Texte fourni —
**********
Les aliments enrichis peuvent nous être néfastes
Compter sur les aliments enrichis, par exemple sur le bol de céréales (enrichies en fer) au déjeuner, peut donner un faux sentiment de sécurité. Si votre alimentation n’est pas assez variée, vous pourriez manquer de certains nutriments ou en absorber en quantité insuffisante. «On s’imagine que ces aliments permettent d’obtenir les apports nutritionnels requis, de dire Cara MacMullin, naturopathe chez Totum Life Science de Toronto, alors qu’on risque en fait d’être carencés, sans compter qu’ils coûtent proportionnellement plus cher. »
Les risques de consommer trop d’aliments enrichis
On doit également tenir compte des besoins individuels pour chacun des nutriments essentiels. «Bien que les aliments enrichis en calcium puissent être utiles pour les personnes allergiques aux produits laitiers et pour diminuer le risque de souffrir d’ostéoporose, ils pourraient entraîner, chez celles qui consomment des produits laitiers, un dépassement des niveaux maximum», souligne Cara MacMullin. Consciente de cela, Santé Canada est à élaborer une politique établissant des taux plafonds pour chacun de ces nutriments.
Équilibrer son alimentation avant tout
Pour la majorité d’entre nous, la meilleure solution consiste à adopter une alimentation équilibrée composée d’aliments complets, non transformés et variés. Toutefois, compte tenu de la surinformation qui règne en matière de nutrition, il pourrait être utile de consulter un expert sur les points spécifiques qui vous concernent. «Il y a beaucoup d’informations trompeuses, de dire Cara MacMullin. Pour vous aider à faire le ménage dans ce fouillis et pour connaître vos besoins spécifiques en nutriments, vous auriez intérêt à consulter un naturopathe, une diététiste ou une nutritionniste. »
Voyez maintenant quels aliments enrichis qui n’en valent pas le prix.
Les aliments enrichis qui n’en valent pas le prix
• Produits laitiers enrichis en oméga-3
«Ils ne valent pas le coût supplémentaire», affirme la naturopathe. Pour augmenter votre apport en oméga-3, consommez des poissons gras, par exemple du saumon, ou prenez un supplément d’huile de poisson. En ajoutant de l’avocat dans vos salades ou en prenant des noix à la collation, vous contribuez également à augmenter votre apport en ces acides gras. De leur côté, les huiles de canola et d’olive fournissent des oméga-6 et des oméga-9.
**********
Données fournies —
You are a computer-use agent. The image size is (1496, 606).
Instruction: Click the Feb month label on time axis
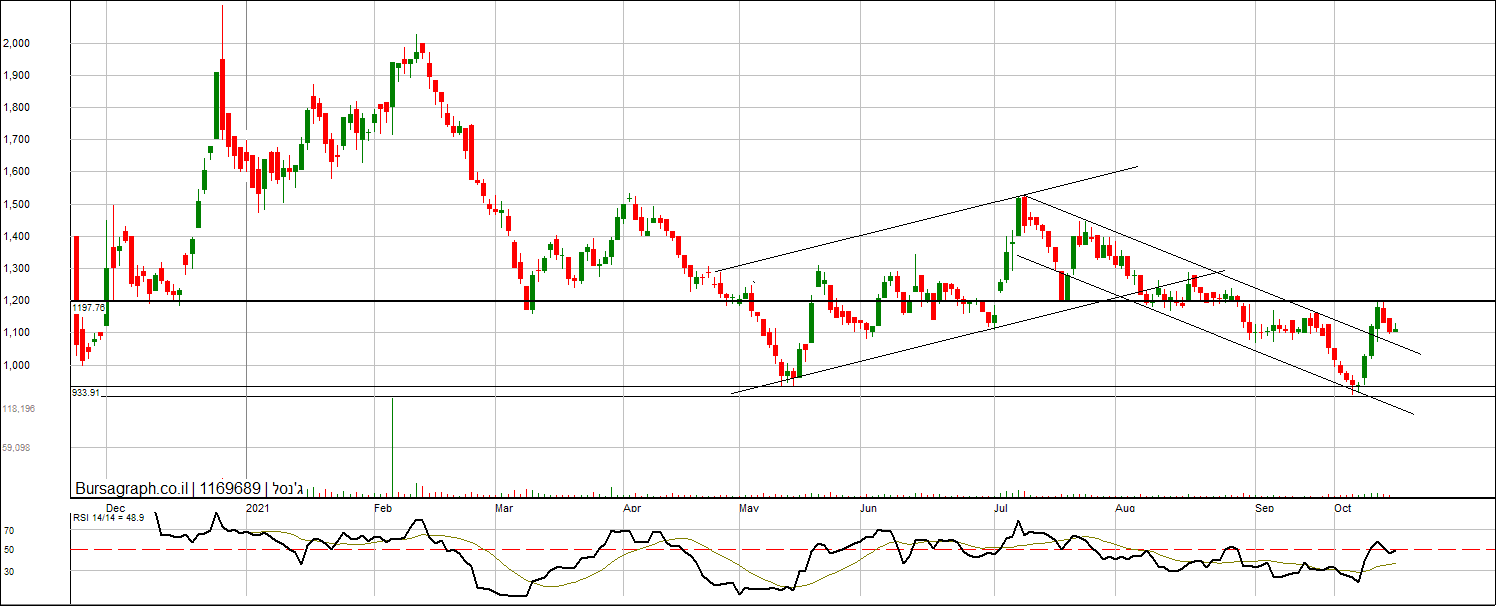tap(381, 508)
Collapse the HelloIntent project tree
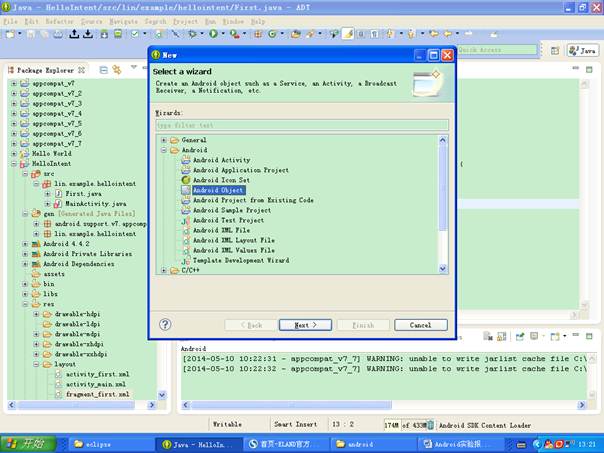This screenshot has width=604, height=453. (x=14, y=163)
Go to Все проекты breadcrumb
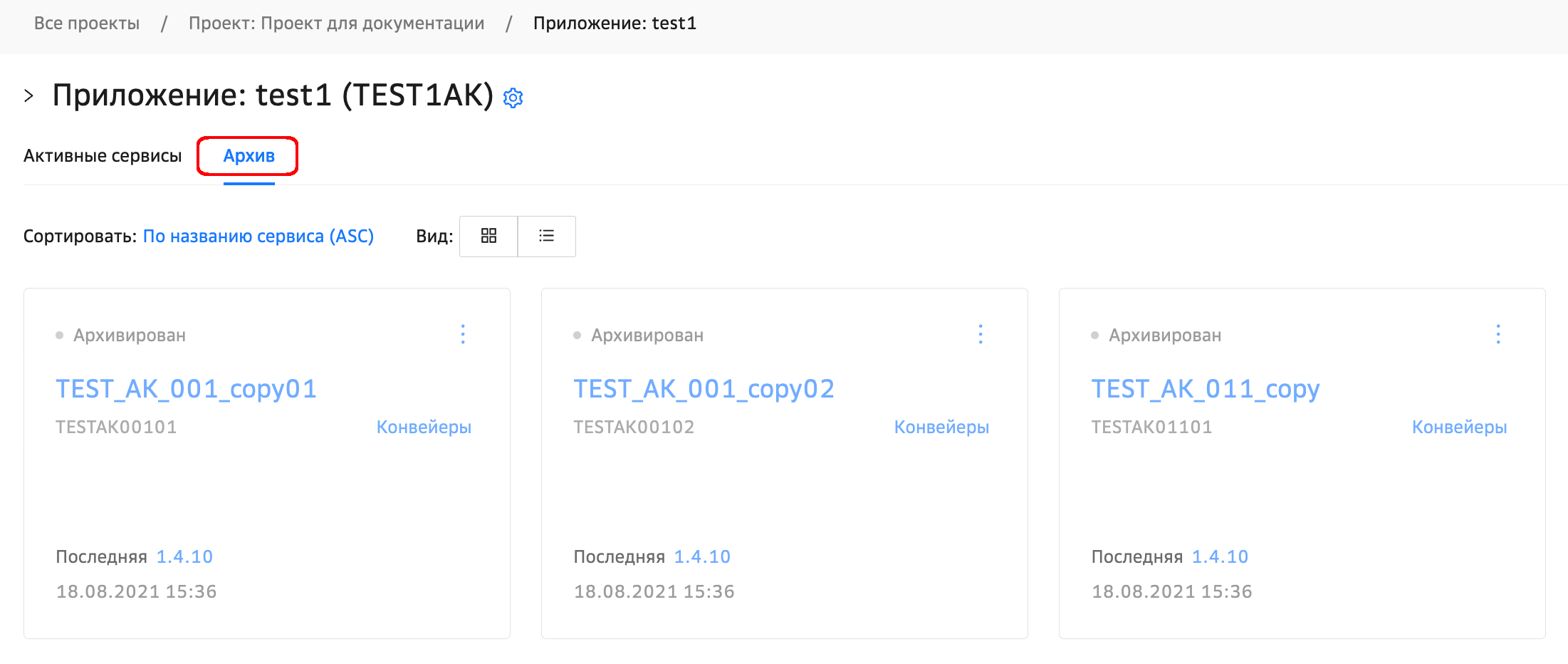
**********
D'après le texte sur les aliments enrichis, quel organisme élabore une politique fixant des taux plafonds pour les nutriments ?

Santé Canada.